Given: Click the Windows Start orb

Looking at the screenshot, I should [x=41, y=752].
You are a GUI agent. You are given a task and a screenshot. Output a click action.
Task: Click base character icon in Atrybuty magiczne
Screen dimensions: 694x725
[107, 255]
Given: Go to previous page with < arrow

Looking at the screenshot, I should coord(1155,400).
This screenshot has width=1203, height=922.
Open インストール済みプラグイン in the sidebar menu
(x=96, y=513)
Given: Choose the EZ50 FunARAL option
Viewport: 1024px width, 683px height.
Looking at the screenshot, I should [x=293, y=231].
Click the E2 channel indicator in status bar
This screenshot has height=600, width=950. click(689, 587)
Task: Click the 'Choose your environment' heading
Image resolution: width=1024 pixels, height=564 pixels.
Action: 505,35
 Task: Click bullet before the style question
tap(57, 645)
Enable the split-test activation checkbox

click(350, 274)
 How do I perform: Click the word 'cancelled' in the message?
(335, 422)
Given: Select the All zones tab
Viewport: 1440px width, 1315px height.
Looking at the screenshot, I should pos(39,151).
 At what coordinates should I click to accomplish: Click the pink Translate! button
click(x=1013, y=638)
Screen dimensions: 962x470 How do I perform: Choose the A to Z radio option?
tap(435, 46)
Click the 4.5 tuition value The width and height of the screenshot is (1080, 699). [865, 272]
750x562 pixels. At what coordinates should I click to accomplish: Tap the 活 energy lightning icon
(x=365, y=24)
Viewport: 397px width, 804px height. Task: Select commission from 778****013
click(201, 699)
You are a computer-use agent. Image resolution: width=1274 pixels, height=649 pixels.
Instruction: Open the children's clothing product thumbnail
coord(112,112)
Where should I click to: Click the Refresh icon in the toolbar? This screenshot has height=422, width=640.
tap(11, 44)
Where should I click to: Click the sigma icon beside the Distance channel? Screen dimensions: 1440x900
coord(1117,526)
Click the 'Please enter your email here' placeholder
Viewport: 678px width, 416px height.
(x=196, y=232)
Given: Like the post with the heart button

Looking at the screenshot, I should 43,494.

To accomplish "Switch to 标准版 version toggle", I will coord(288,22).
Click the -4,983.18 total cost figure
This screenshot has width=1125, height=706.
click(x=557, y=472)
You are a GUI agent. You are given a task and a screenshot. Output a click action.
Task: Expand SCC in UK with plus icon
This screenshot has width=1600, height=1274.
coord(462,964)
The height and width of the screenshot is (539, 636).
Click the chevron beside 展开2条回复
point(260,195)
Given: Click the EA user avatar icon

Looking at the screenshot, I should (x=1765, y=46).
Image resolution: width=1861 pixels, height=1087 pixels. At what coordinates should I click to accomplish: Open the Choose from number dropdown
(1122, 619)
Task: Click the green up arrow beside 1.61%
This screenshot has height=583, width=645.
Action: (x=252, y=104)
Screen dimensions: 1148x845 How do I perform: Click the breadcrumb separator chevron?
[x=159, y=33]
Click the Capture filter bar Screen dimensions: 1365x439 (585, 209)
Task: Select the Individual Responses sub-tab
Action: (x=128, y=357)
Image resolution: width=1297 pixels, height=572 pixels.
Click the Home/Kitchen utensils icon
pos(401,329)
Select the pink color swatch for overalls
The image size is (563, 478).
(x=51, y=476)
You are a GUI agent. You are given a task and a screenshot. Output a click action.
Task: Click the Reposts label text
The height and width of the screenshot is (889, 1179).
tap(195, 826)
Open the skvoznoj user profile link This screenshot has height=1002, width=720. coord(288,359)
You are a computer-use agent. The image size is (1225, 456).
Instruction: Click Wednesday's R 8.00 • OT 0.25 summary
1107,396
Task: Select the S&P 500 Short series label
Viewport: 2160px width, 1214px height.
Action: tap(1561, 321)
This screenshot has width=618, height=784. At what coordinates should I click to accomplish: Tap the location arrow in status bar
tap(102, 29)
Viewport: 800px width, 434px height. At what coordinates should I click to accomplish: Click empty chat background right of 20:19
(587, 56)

### TASK TO COMPLETE
Using the listing above, show each line with the word "label" in it.

### RESPONSE BOX
Task: Click the Reposts label text
Task: Select the S&P 500 Short series label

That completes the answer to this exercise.